Who knows how many years those seeds have managed to remain stuck to paper towels. Who knows how long they’ve rested underneath the description, “Big Tom’s Toes.”

Although I am well-versed in Daddy’s unique vocabulary, this description stumped me. At first, I thought it might refer to Daddy’s great-grandfather, Tom Collins. But I had never heard the man referred to as “big Tom.” What’s more, Daddy wouldn’t have preserved his grandpa’s toes. Unlike at least one of his children, Daddy wasn’t morbid.

Before I could spend too much time trying to translate the sentence, Pam explained that it meant tommy toes. (For those of you not fortunate enough to have grown up in a holler, tommy toes are also known as cherry tomatoes.)

As a writer, I felt proud that Daddy had inserted the apostrophe in the right place. More than that, though, I felt happy to see his handwriting again. I imagined him placing the moist seeds on the paper towels and then rummaging through drawers until he found a marker. As he spelled out “Big Tom’s Toes,” he probably thought he would plant those seeds in the soil of the land that his family has owned for more than 200 years. If not the next spring, then another one. They wouldn’t go to waste.

Now that Big Tom’s Toes have been located, something tells me they’ll be put to excellent use.

This post originally appeared in the Appalachian News-Express.

As mad as a hornet’s nest

One warm, sunny day last fall, my brother-in-law pointed out a gigantic hornet’s nest hanging from the eaves of my house. Although the nest was bigger than my head, I had somehow failed to notice its existence.

The magnitude of the nest bothered me, but we were still enjoying nice weather, so my advisors and I decided to allow the hornets to continue trespassing until the temperature dropped a few dozen degrees.

Well, you know how it is. Even though I had written “hornet’s nest” on my personal whiteboard, it seemed as if I gave the nest serious consideration only during snow storms or on our most frigid days. I’d say to myself, “Self, I need to get rid of that nest before the hornets return from their winter vacation.” Then, I’d shiver, make a cup of hot chocolate and forget about it.

Once winter morphed into spring, however, the nest began to dominate my thoughts. But since the nest occupied the highest point of my house, it presented a logistical problem. I couldn’t sweep it away with a broom, and the rocks I threw in its direction didn’t exactly hit the mark. What’s more, although I wished for it fervently, Legolas didn’t ride up and shoot the nest with an arrow.

With nowhere else to go, I expressed my despair to my family. And that’s when my sister suggested I spray the nest with hornet killer. I have to admit, she had me at spray. In fact, I never pass up an opportunity to use bug spray. Last summer, I actually uttered the sentence, “Keep them alive until I get the Raid.”

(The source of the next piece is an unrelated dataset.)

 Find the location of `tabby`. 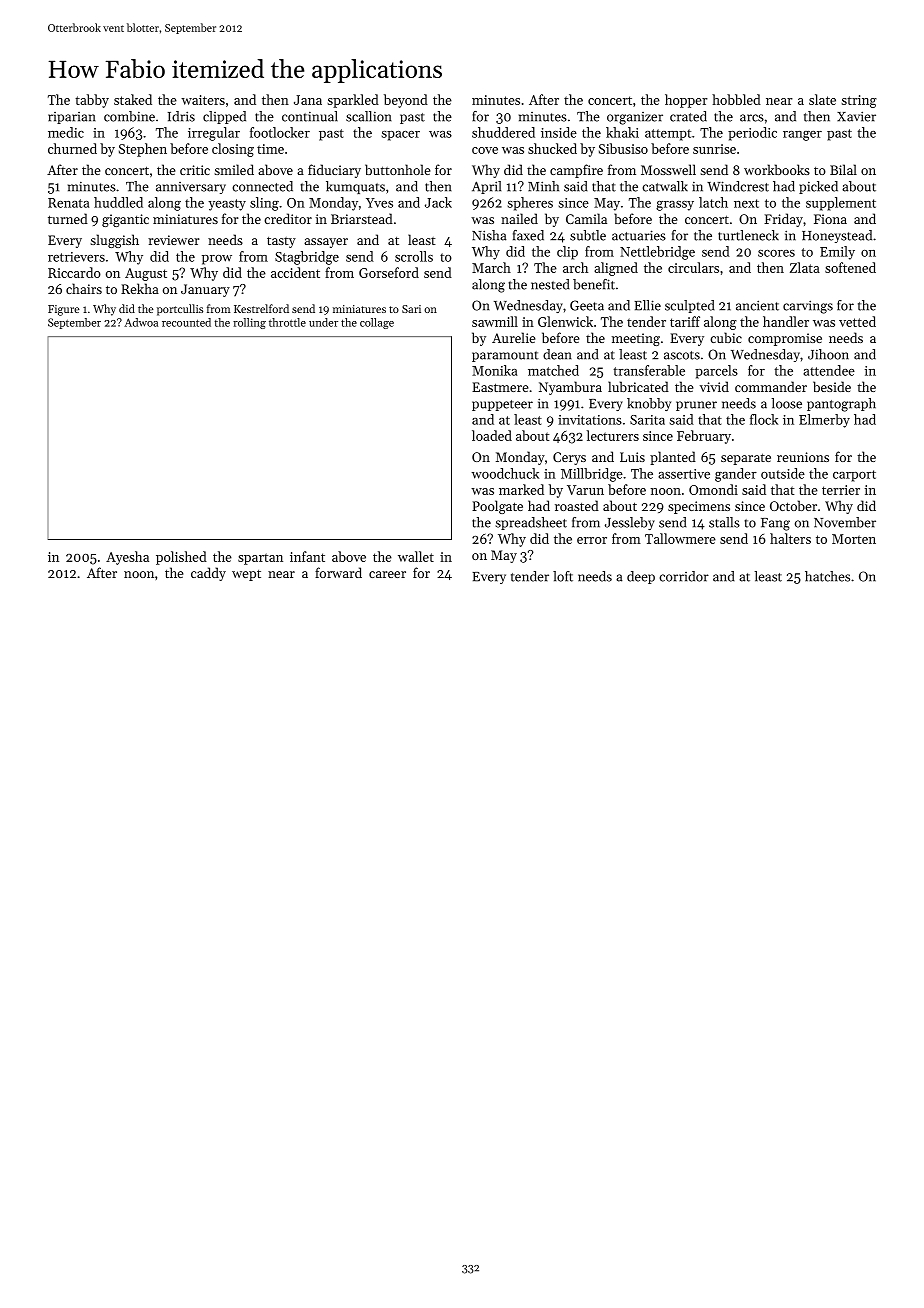

tabby is located at coordinates (92, 101).
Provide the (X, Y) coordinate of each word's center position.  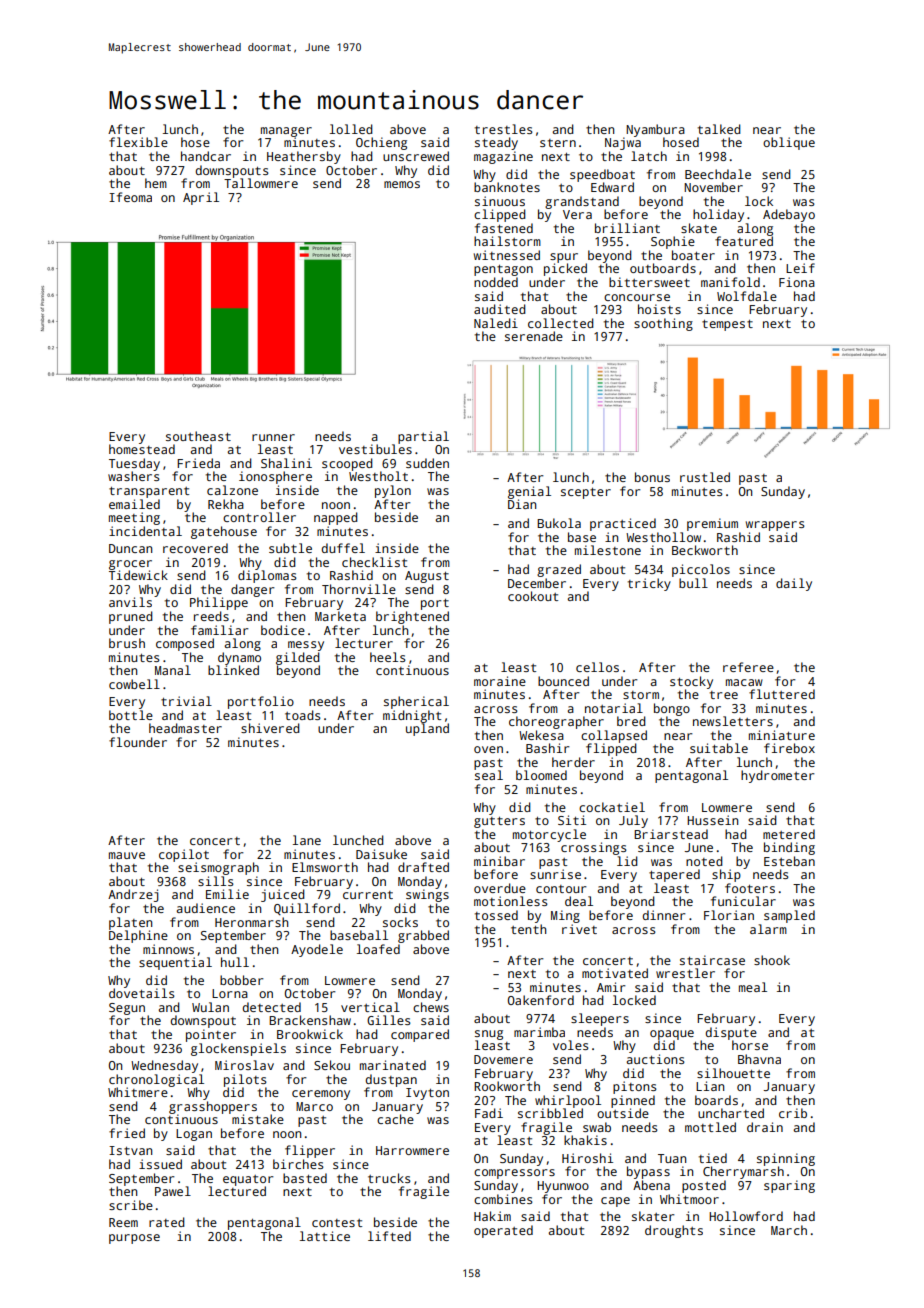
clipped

Nevertheless, I wasn’t sure about this so-called hornet killer. But, I’ll be darned. Lowe’s carries several brands of hornet and wasp(er) killer. I made my selection, and the spray remained in the bag for a couple weeks. Why wasn’t I itching to point the hornet and wasp(er) killer at a nest filled with stinging insects who are so angry they inspired the phrase “as mad as a hornet?” Oh, I don’t know.

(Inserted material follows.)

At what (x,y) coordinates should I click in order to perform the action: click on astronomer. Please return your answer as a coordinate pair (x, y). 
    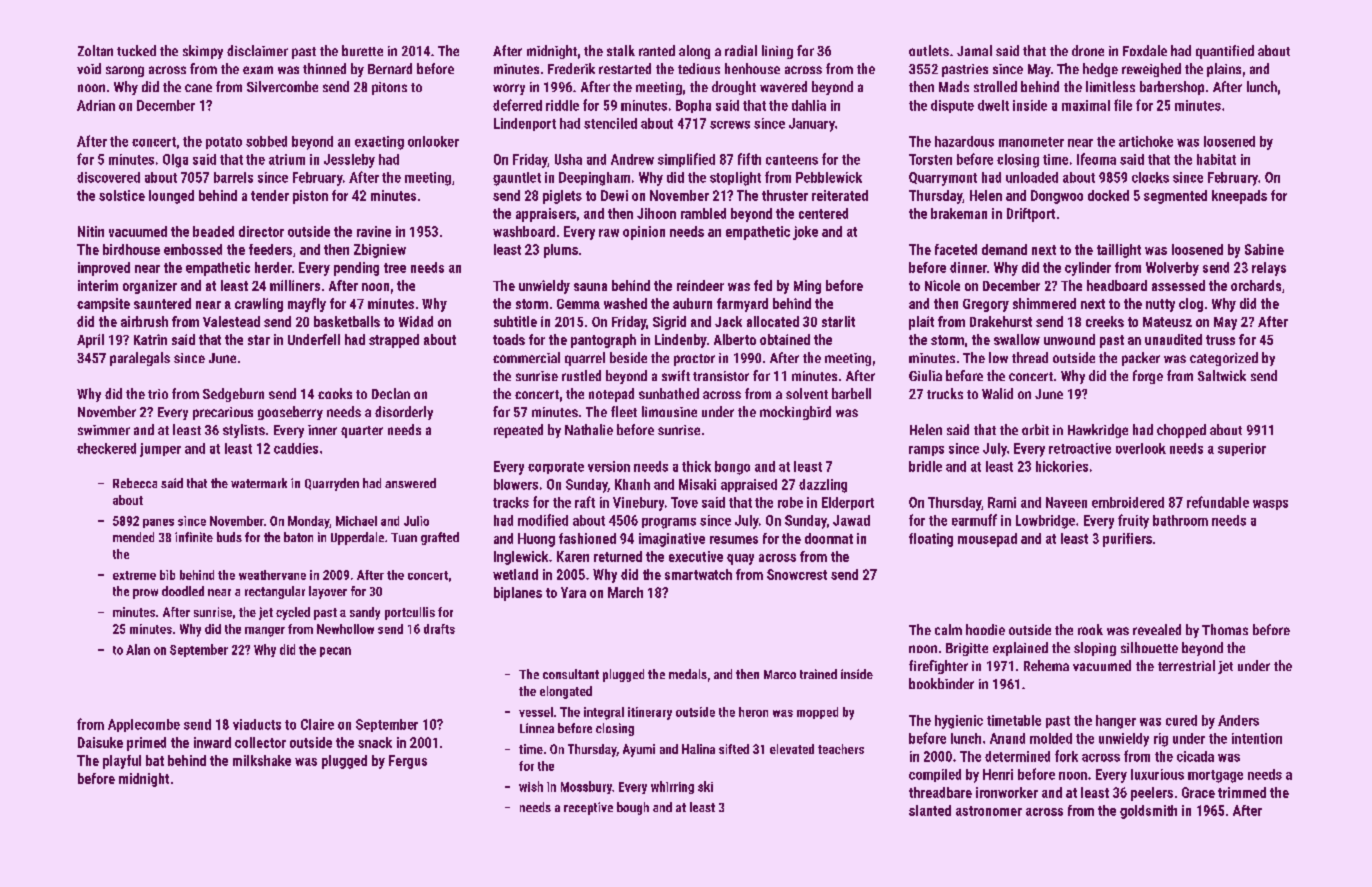
    Looking at the image, I should click on (989, 811).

As fate would have it, when I pulled into my driveway one evening last week, I spotted a much smaller hornet’s nest materializing above my garage. My instincts kicked in and after parking the car – and before I could change from my professional wardrobe and into my lounging attire – I grabbed the hornet and wasp(er) killer and headed outside.

Although a hornet fluttered around the nest, I aimed the bottle and sprayed until the hornet lay lifeless in my driveway. Then, I knocked down the nest and squashed it with my foot. Without thinking of the repercussions, I walked across the lawn and directed the can at my old nemesis – the massive nest at the apex of my house.

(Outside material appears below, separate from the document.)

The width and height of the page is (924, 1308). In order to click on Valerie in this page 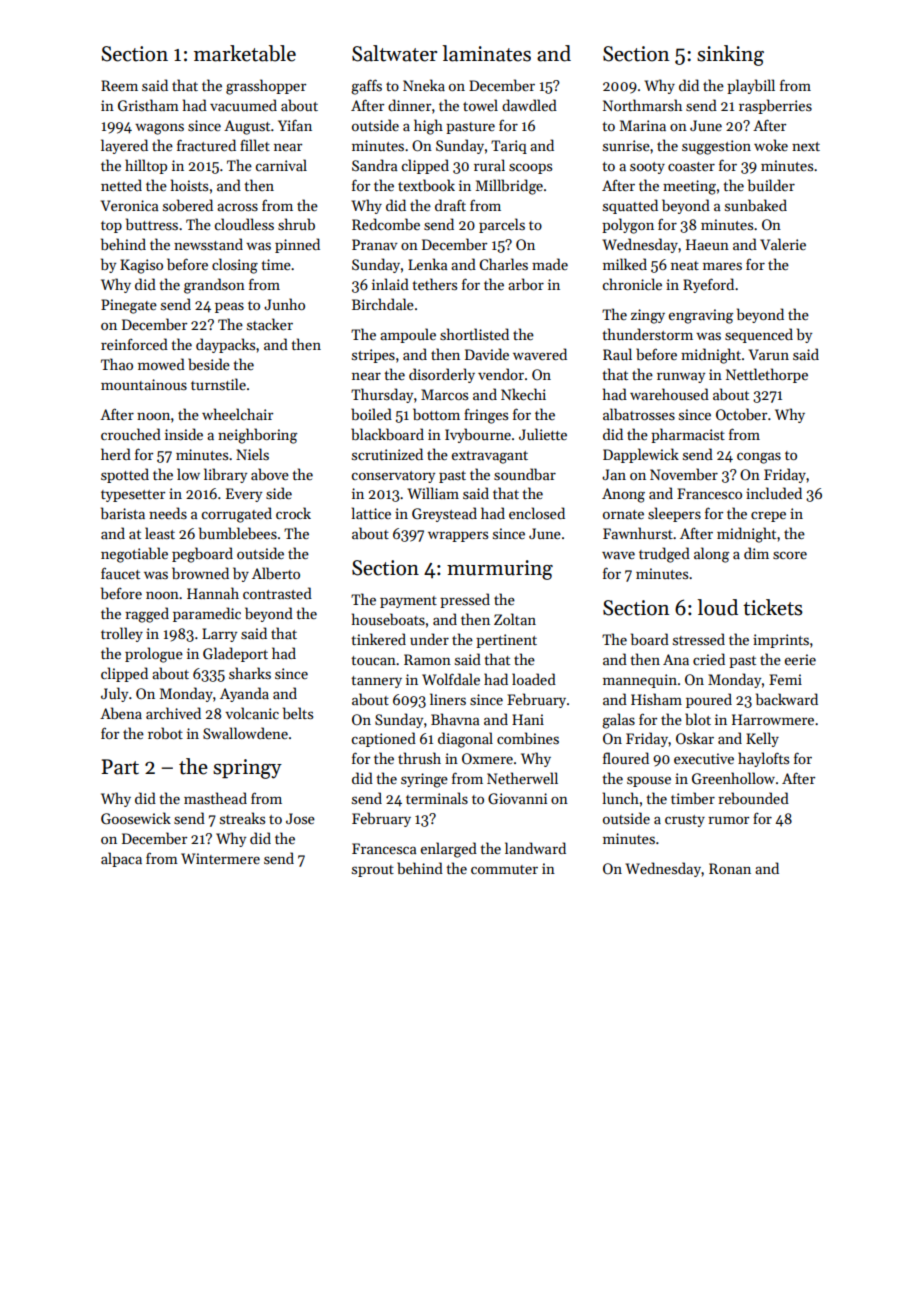, I will do `click(783, 244)`.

I can only describe the event as anti-climatic. Not even one enraged hornet emerged from the nest. Indeed, the wind created my only problem. But once I figured out which way the wind was blowing, the spray soared into the stratosphere and surrounded the nest.

Unfortunately, this story is not over. I climbed my step-ladder and held a broom aloft, but it didn’t come close to touching what remains of the nest. Part of it continues to hang from the eaves of my house, mocking me.